The “company under formation” stage represents a transitional and sensitive legal status in the process of company establishment in the Kingdom of Saudi Arabia. This phase precedes the official registration in the Commercial Register, yet it is governed by precise regulations as stipulated in the Saudi Companies Law issued in 1443H.
First: Concept of a Company Under Formation
A company under formation is an entity created by the founders with the aim of conducting a specific commercial activity. However, it has not yet acquired full legal personality, which only occurs upon registration in the Commercial Register. Nonetheless, Saudi law acknowledges this entity with limited legal personality during the formation phase.
Second: Legal Status of a Company Under Formation
According to Article 9 of the Companies Law:
“The company acquires legal personality after its registration with the Commercial Register. However, during the formation period, the company shall have legal personality to the extent necessary for its formation, provided that the formation procedures are completed…”
Thus, a company under formation is not treated as a fully established legal entity with complete legal capacity, but is granted a limited degree of legal personality sufficient to complete formation-related tasks—such as negotiating lease contracts, opening a preliminary bank account, or signing conditional agreements that depend on official registration.

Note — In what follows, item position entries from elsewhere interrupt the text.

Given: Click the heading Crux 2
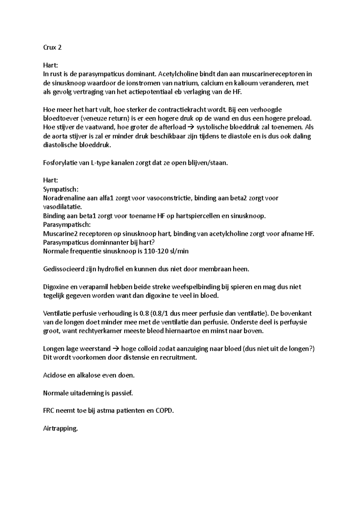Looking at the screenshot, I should [52, 47].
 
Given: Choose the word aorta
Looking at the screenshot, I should [60, 136].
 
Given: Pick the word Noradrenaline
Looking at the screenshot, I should [64, 198].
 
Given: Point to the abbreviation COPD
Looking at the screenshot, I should [164, 411].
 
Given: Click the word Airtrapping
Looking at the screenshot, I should [60, 429].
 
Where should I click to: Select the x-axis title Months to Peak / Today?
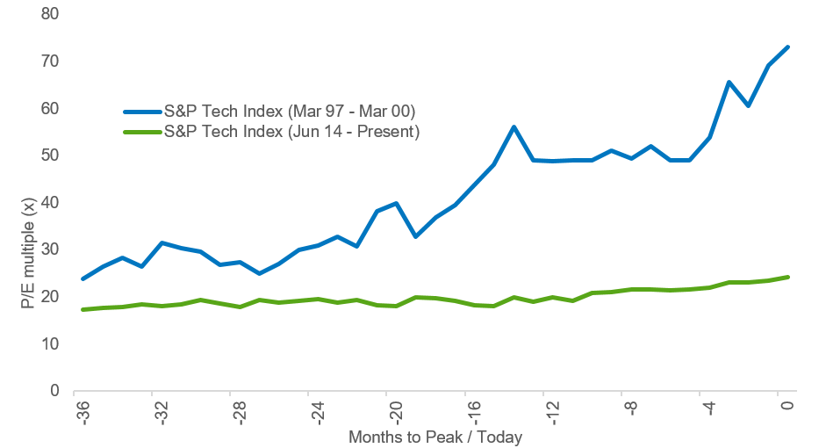click(x=435, y=437)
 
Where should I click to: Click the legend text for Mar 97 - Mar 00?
click(x=290, y=112)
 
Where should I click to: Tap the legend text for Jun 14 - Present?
click(x=292, y=132)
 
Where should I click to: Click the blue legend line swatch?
click(x=142, y=112)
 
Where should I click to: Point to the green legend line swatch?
click(x=142, y=132)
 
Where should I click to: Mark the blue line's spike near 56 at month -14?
click(x=514, y=126)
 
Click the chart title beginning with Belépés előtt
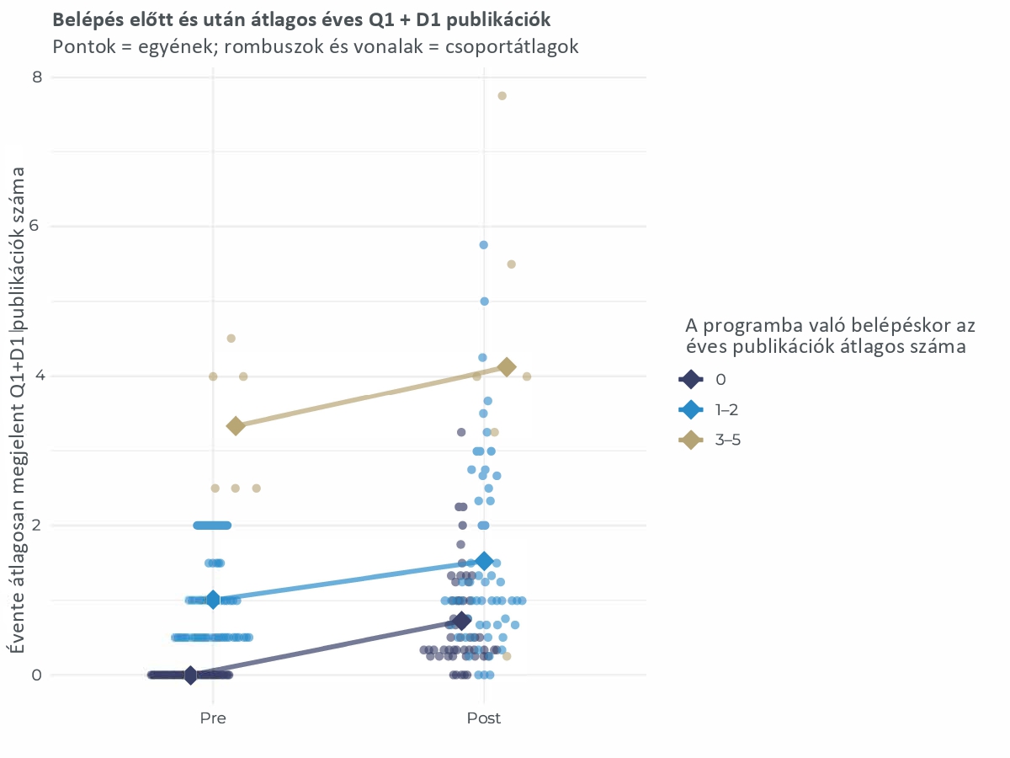click(301, 19)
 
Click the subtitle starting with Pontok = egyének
click(316, 46)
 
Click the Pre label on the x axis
click(213, 718)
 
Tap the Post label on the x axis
click(484, 718)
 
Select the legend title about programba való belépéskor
click(829, 335)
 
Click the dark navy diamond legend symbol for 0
click(690, 380)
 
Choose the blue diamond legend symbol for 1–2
click(690, 410)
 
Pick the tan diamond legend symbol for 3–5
click(690, 440)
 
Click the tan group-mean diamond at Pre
click(236, 425)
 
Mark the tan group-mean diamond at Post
click(507, 366)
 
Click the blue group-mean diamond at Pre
click(213, 600)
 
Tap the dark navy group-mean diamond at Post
click(461, 621)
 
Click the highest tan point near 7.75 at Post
click(502, 95)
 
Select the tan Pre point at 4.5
click(231, 338)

Third: Legal Effects of Acting in the Name of a Company Under Formation
If the founders enter into contracts in the company’s name before registration, the law distinguishes between two scenarios:
- If registration is completed later:
All contracts and obligations entered into are transferred to the company’s liability, and it becomes legally responsible for them. The company also has the right to reclaim taxes paid for the purpose of its establishment. - If registration is not completed:
The individuals who acted in the company’s name become personally and jointly liable towards third parties.

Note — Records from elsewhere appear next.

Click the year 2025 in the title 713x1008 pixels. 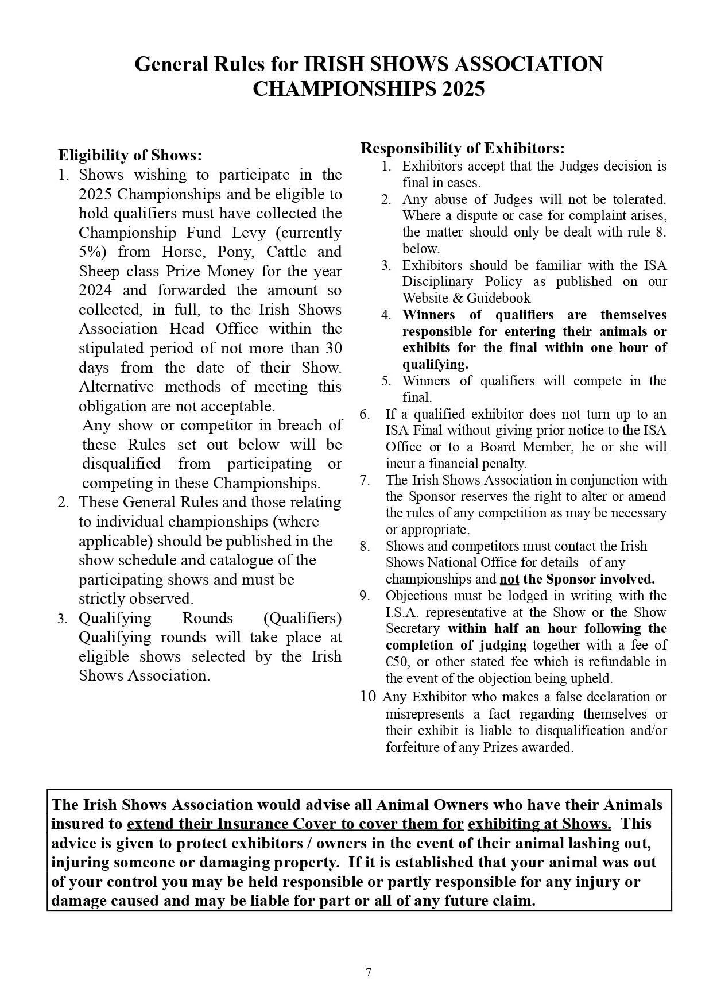(x=463, y=89)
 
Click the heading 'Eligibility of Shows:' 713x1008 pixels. (x=130, y=155)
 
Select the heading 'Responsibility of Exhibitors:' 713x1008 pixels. (x=463, y=148)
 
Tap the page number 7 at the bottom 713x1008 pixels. (x=369, y=972)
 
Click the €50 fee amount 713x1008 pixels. (x=397, y=662)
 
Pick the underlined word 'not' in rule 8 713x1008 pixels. (x=509, y=579)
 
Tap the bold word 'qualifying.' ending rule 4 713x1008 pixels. (x=435, y=365)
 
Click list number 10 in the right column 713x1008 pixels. (x=368, y=697)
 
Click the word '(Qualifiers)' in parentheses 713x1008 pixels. (x=303, y=618)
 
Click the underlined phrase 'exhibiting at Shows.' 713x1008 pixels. (x=539, y=824)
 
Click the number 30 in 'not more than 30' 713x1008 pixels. (x=334, y=348)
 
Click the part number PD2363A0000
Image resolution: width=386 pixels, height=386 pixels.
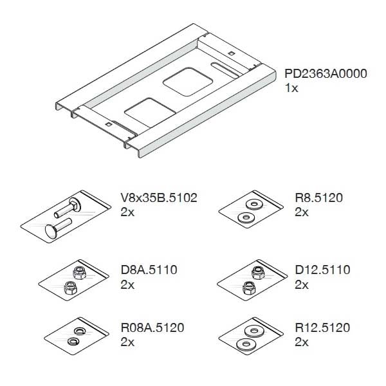point(326,73)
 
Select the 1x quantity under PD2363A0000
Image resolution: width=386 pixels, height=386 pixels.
point(291,88)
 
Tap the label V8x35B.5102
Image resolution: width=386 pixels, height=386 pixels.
point(159,198)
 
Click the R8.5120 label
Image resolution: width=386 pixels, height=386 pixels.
point(319,198)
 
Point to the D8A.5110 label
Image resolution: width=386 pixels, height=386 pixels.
point(149,270)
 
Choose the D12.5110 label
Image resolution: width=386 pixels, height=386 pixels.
point(322,270)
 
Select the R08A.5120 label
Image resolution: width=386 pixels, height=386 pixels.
point(152,327)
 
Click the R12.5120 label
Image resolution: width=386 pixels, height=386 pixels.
point(322,327)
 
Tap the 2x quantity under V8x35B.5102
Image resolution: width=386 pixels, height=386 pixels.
point(127,212)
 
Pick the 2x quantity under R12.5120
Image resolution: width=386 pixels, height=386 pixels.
point(302,342)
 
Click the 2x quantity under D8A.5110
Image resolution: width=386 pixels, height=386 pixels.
point(127,285)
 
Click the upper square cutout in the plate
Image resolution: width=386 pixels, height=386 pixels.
point(188,82)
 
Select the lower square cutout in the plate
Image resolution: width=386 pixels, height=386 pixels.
point(150,112)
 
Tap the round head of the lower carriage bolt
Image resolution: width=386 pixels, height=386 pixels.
point(51,232)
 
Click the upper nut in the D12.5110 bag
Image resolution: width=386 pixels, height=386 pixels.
point(258,273)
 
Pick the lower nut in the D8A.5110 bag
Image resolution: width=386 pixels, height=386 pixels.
point(70,288)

This is affirmed by the article’s wording:
“If the company’s formation procedures are not completed as set forth in the law, the persons who acted or contracted in the name of the company shall be personally and jointly liable with all their assets towards third parties…”

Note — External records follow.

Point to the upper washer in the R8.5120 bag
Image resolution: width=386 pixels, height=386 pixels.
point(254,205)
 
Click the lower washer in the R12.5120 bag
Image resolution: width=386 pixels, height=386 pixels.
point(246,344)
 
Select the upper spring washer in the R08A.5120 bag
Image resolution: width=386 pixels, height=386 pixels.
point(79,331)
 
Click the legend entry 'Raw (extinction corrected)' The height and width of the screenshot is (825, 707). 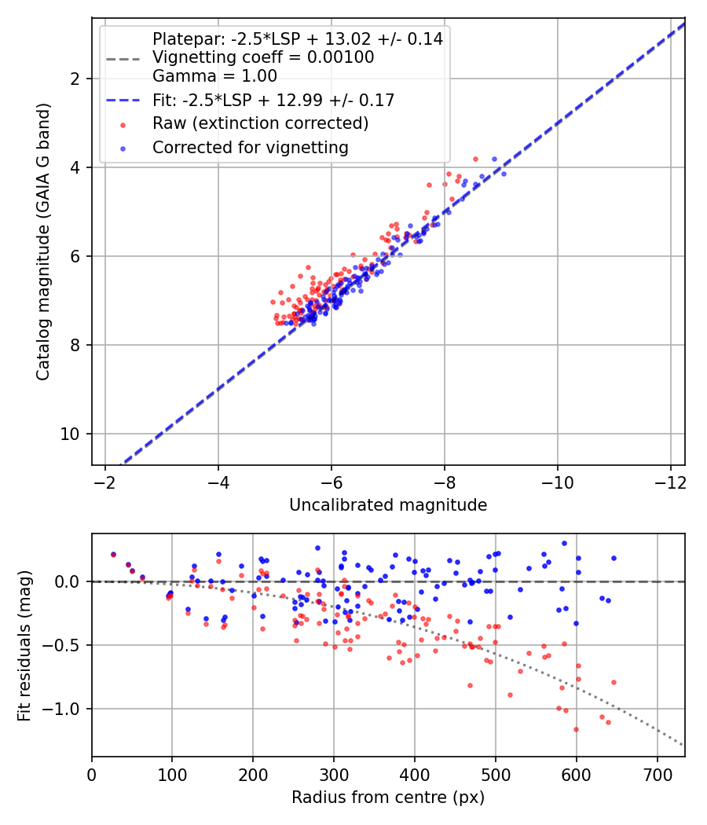[x=260, y=123]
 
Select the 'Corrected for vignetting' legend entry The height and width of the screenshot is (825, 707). [x=251, y=147]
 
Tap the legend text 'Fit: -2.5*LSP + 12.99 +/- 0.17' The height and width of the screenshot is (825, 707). [x=273, y=100]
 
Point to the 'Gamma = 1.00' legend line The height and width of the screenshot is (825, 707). [x=214, y=76]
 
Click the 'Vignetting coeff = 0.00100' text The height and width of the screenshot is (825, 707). [x=263, y=57]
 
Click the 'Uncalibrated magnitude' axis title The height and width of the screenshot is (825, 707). [x=388, y=505]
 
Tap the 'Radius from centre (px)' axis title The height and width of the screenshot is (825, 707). [x=388, y=798]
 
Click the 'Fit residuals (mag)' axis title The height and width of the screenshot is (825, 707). [x=24, y=645]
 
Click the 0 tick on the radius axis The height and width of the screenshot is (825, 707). [x=92, y=774]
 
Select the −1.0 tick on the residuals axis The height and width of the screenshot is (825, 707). [x=67, y=709]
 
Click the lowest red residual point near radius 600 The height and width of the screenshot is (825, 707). [x=576, y=729]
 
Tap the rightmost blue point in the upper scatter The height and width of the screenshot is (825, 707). [x=504, y=174]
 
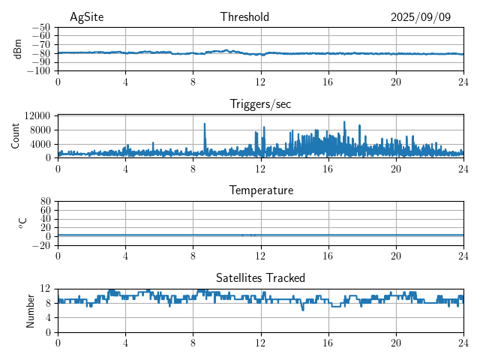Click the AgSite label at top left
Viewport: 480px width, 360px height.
(x=86, y=17)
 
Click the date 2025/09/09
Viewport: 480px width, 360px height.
(x=421, y=17)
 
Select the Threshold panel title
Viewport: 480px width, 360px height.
(x=244, y=17)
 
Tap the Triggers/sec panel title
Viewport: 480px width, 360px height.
(x=260, y=104)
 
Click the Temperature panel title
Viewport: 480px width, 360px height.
(x=261, y=190)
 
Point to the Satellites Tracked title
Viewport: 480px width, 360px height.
(x=260, y=278)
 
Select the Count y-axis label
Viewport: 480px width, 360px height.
(x=16, y=136)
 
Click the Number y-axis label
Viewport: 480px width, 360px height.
(x=31, y=310)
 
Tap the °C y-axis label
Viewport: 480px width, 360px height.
(x=22, y=223)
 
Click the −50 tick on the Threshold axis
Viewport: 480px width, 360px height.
(x=41, y=27)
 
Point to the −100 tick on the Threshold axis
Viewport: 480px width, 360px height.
(x=40, y=71)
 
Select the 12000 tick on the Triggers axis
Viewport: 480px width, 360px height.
(x=37, y=116)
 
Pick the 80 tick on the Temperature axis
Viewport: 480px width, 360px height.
(x=45, y=202)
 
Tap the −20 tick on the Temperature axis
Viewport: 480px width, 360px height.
(x=41, y=245)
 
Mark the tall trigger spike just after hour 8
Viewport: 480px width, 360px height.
(x=205, y=125)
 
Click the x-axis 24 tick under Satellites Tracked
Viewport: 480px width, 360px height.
(x=463, y=342)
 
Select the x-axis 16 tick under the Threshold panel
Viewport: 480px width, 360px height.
(x=328, y=81)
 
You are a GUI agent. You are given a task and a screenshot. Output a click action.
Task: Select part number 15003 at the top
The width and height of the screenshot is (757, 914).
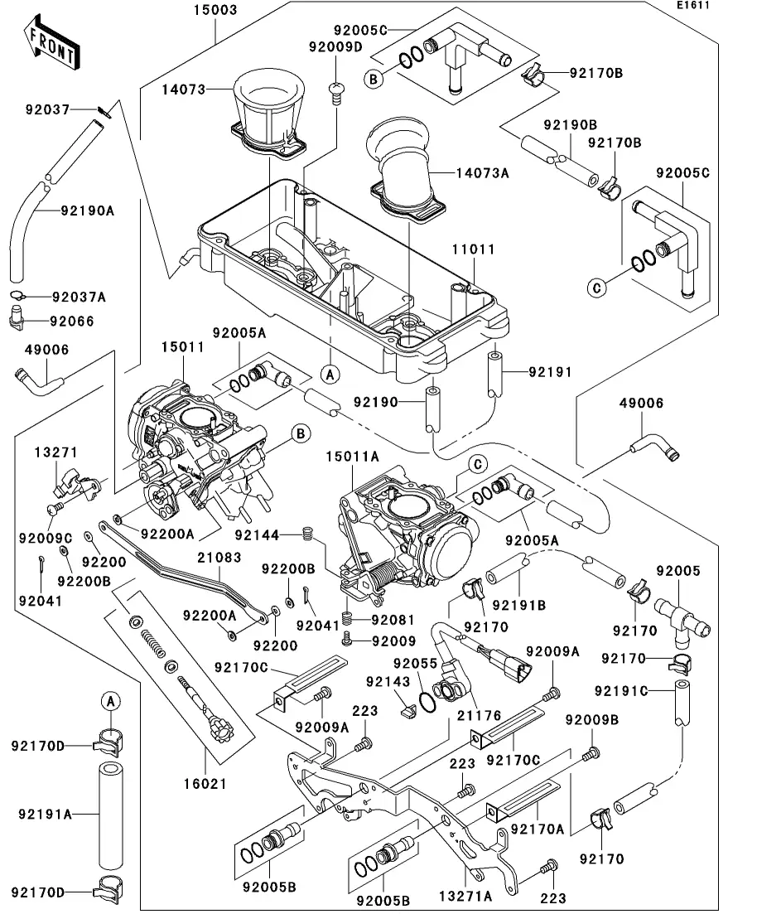click(193, 11)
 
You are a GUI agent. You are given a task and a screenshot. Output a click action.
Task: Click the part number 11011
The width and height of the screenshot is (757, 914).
click(472, 249)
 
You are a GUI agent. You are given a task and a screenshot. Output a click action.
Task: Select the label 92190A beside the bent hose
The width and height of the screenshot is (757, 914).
click(86, 210)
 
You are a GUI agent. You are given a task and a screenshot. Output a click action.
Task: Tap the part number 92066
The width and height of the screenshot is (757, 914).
click(72, 322)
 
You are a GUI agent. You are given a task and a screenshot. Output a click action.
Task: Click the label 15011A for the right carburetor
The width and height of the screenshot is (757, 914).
click(352, 457)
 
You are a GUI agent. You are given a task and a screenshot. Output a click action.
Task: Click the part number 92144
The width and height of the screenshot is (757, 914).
click(262, 536)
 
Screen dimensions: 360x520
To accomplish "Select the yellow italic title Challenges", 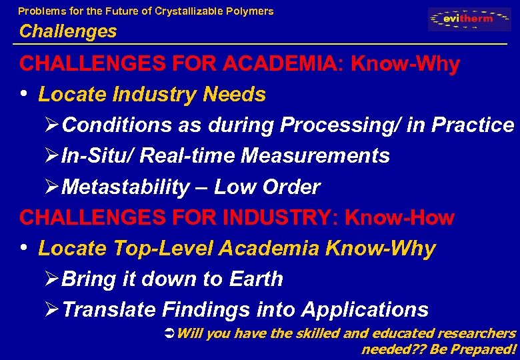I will (68, 31).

Fourth: Limits of Legal Capacity During Formation
The company under formation is not permitted to conduct actual business operations, generate profits, or enter into binding commercial contracts unrelated to the formation process before its official registration. Doing so constitutes a legal violation that exposes the founders to personal liability.
Fifth: Legal Recommendations for Founders
• Include the phrase “Company Under Formation” in all correspondence and contracts.
• Maintain full documentation of all steps taken to prove that actions were within the scope of the formation process.
The formation stage has significant implications for owners and founders. The law strikes a balance between empowering founders to complete initial formalities and imposing legal safeguards to protect third parties. Therefore, founders and practitioners must carefully adhere to these provisions to avoid personal and joint liability in case of failed or improperly executed formation.